[PATCH v6 8/9] drm/xe/vf: Refresh utilization buffer during migration recovery

Fri Jul 4 21:02:27 UTC 2025

The WA buffer we use to capture context utilization contains GGTT
references. This means its instructions have to be either fixed or
re-emitted during VF post-migration recovery.

This patch adds re-emitting content of the utilization WA BB during
the recovery.

The way we write to vram requires scratch buffer to be used before
the whole block is memcopied. We are re-using a scratch buffer
introduced in earlier part of the recovery.

v2: Notable rebase after "Prepare WA BB setup for more users" patch

Signed-off-by: Tomasz Lis <tomasz.lis at intel.com>
Cc: Michal Wajdeczko <michal.wajdeczko at intel.com>
Cc: Michal Winiarski <michal.winiarski at intel.com>
---
 drivers/gpu/drm/xe/xe_exec_queue.c |  1 +
 drivers/gpu/drm/xe/xe_lrc.c        | 54 ++++++++++++++++++++----------
 drivers/gpu/drm/xe/xe_lrc.h        |  4 +++
 drivers/gpu/drm/xe/xe_sriov_vf.c   |  2 +-
 4 files changed, 42 insertions(+), 19 deletions(-)

diff --git a/drivers/gpu/drm/xe/xe_exec_queue.c b/drivers/gpu/drm/xe/xe_exec_queue.c
index bd8de62cb228..ca8132c09efb 100644
--- a/drivers/gpu/drm/xe/xe_exec_queue.c
+++ b/drivers/gpu/drm/xe/xe_exec_queue.c
@@ -1042,6 +1042,7 @@ void xe_exec_queue_contexts_hwsp_rebase(struct xe_exec_queue *q, void *scratch)

* WRITTEN PROBLEM 1
Transcribe the patch between "Fri Jul 4 21:02:27" and "VF post-migration recovery.", inclusive.
The patch above and the records are separate material with no connection to each other.

* PROVIDED DATA
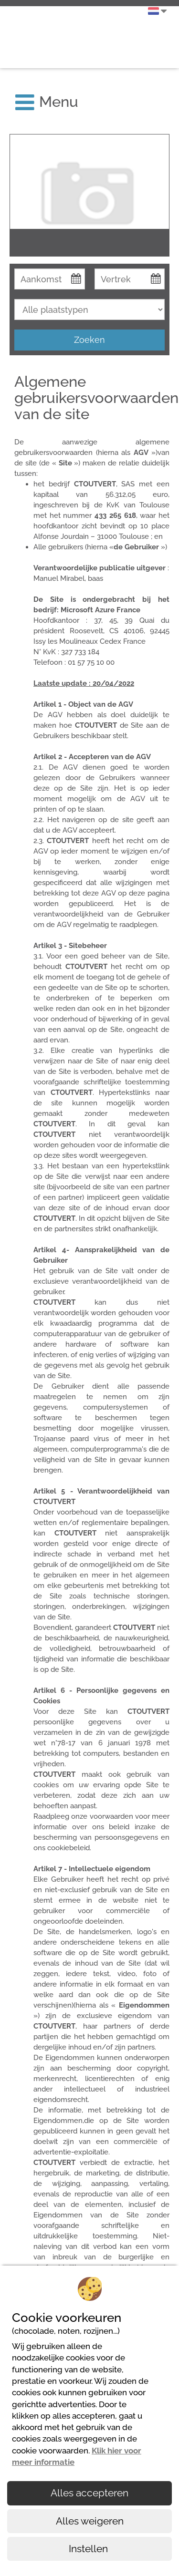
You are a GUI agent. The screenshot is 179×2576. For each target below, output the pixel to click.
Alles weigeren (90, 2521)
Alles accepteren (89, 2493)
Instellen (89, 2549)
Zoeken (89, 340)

* * *

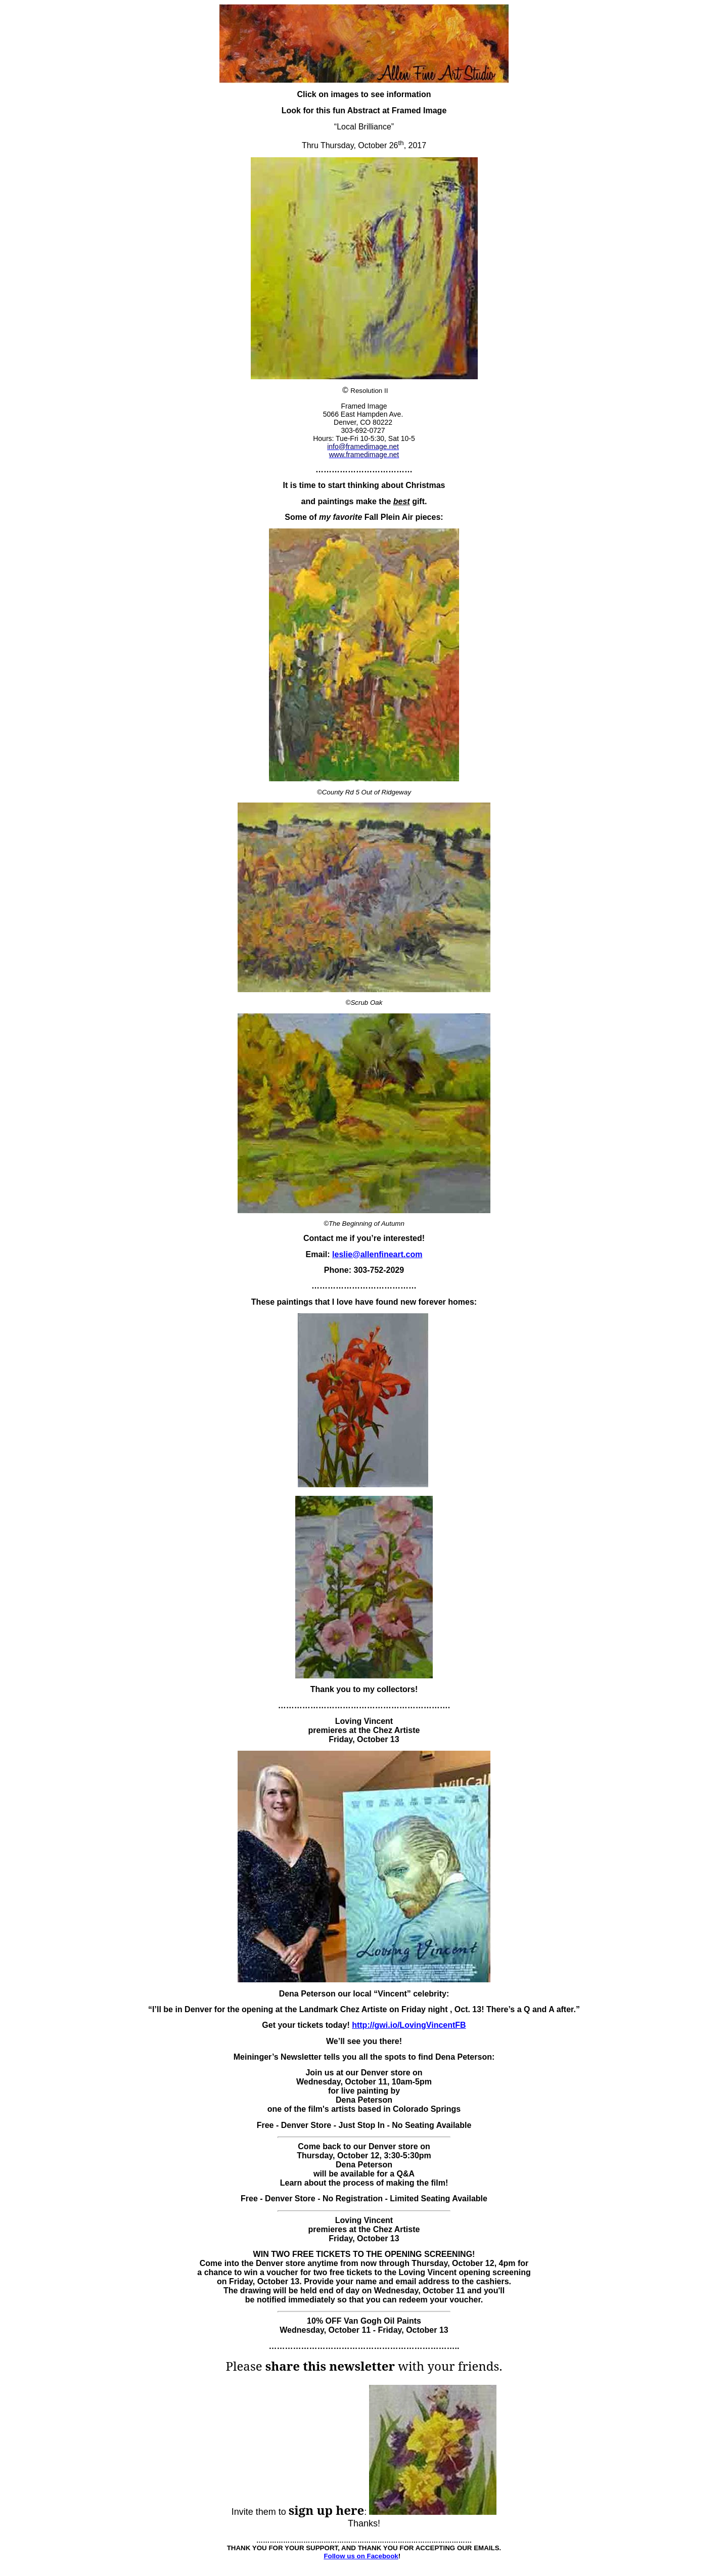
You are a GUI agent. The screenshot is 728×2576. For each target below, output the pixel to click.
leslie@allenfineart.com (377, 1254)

---

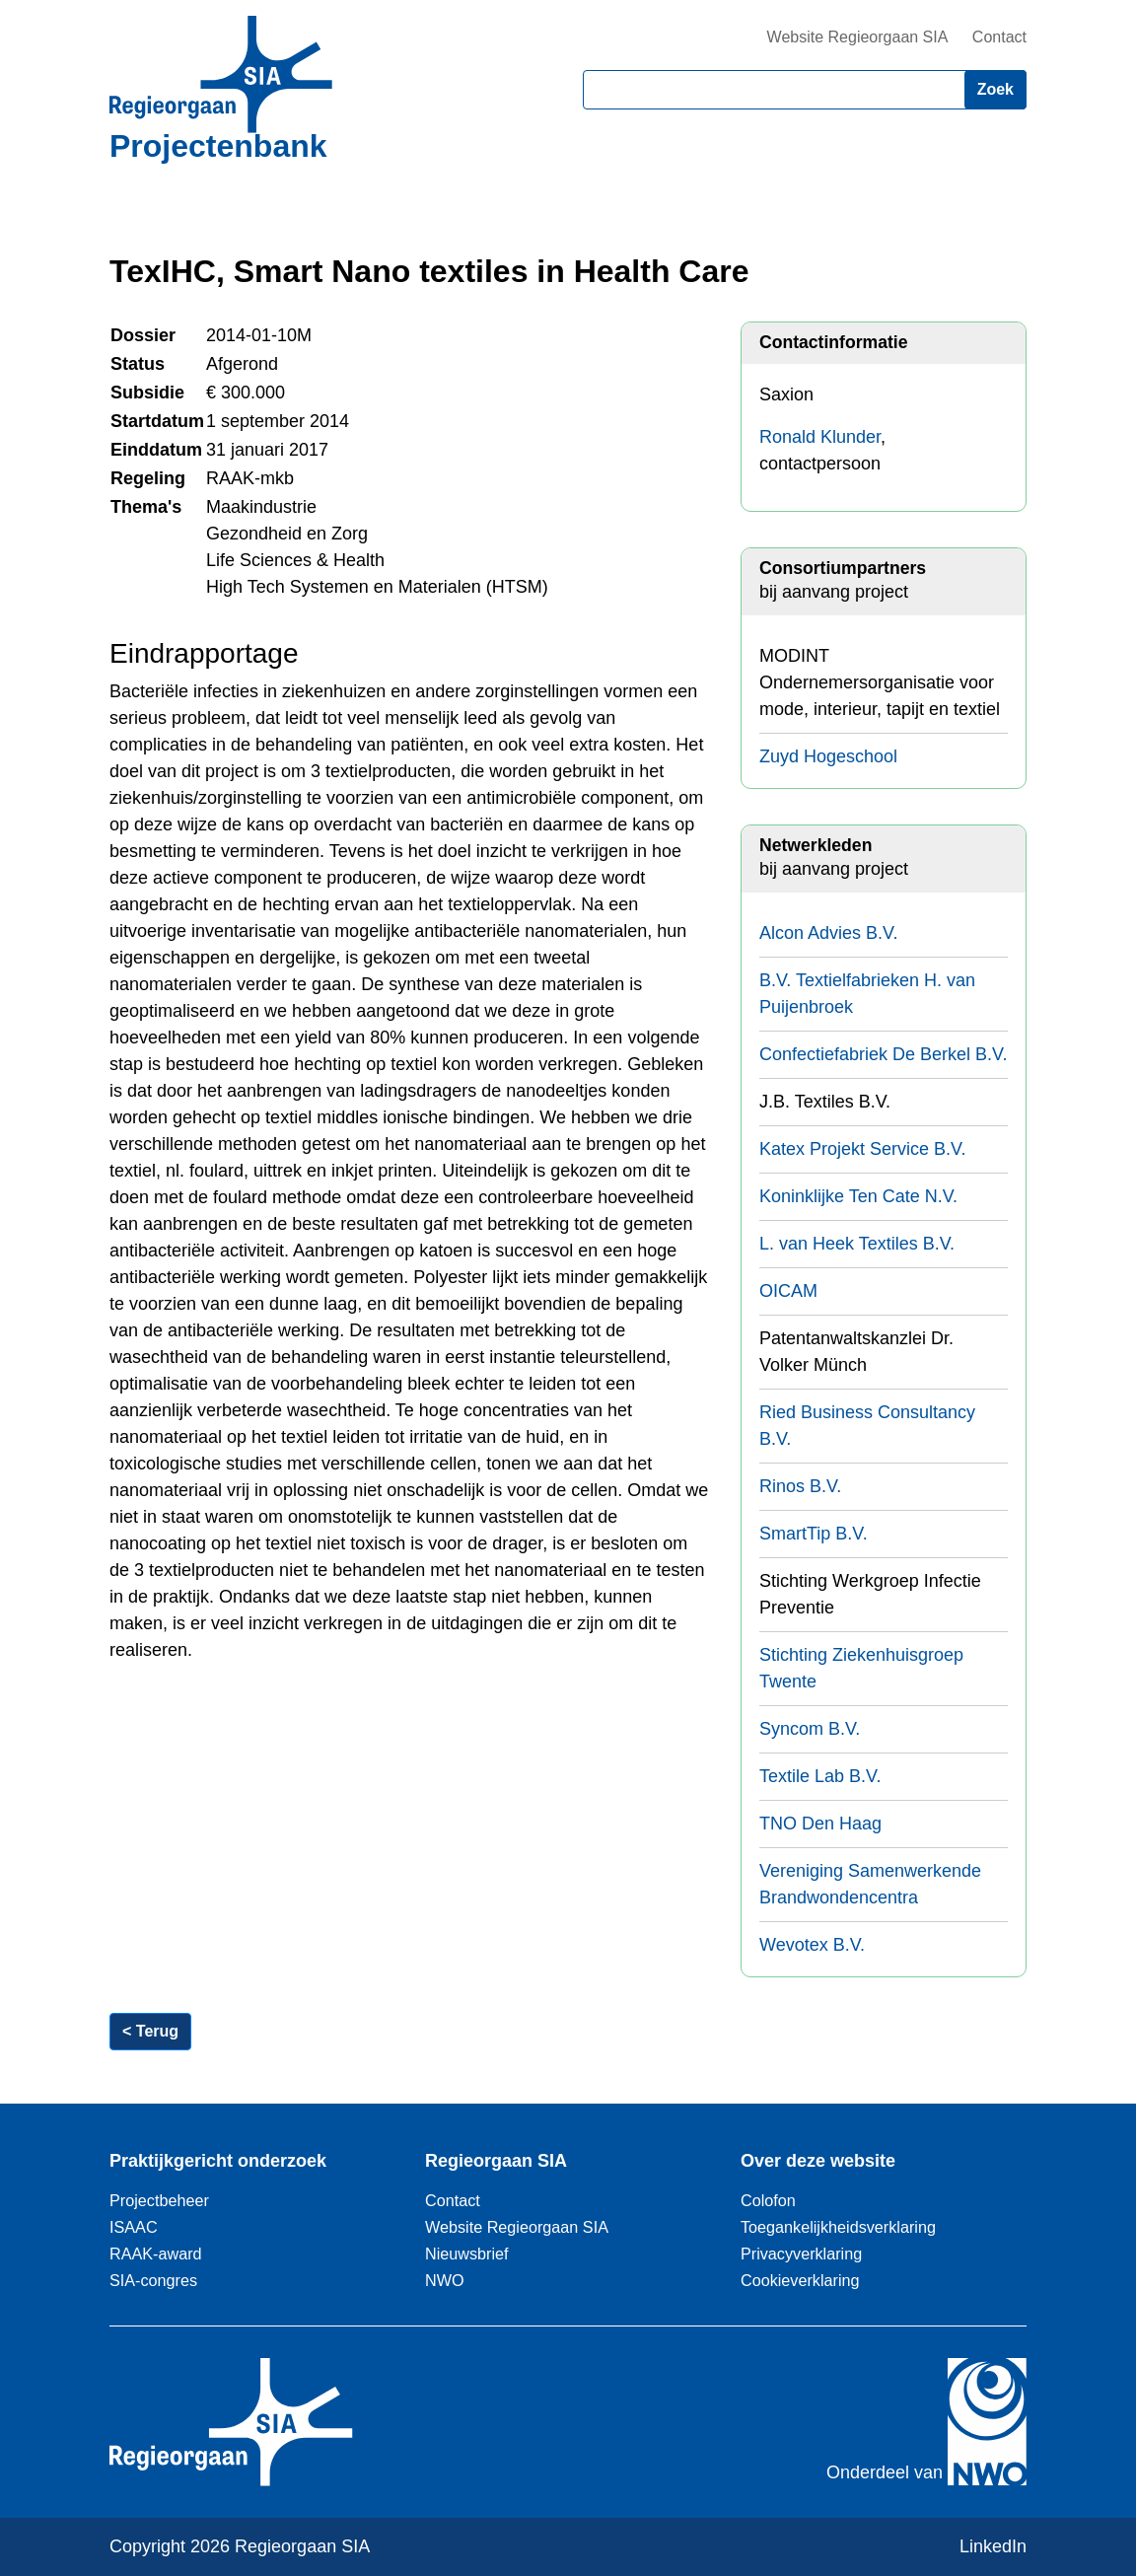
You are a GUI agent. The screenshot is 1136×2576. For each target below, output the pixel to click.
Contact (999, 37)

* WRITTEN PROBLEM 2
In the records, rewrite the lines between the lines holding "You are a GUI agent. The screenshot is 728×2576." and "leslie@allenfineart.com (377, 1254)", inclusive, with "pixel" replaced by "point" and nothing else altered. Return only those lines.

* FULL OUTPUT 1
Fri Jul 4 21:02:27 UTC 2025

The WA buffer we use to capture context utilization contains GGTT
references. This means its instructions have to be either fixed or
re-emitted during VF post-migration recovery.

* FULL OUTPUT 2
You are a GUI agent. The screenshot is 728×2576. For each target below, output the point to click.
leslie@allenfineart.com (377, 1254)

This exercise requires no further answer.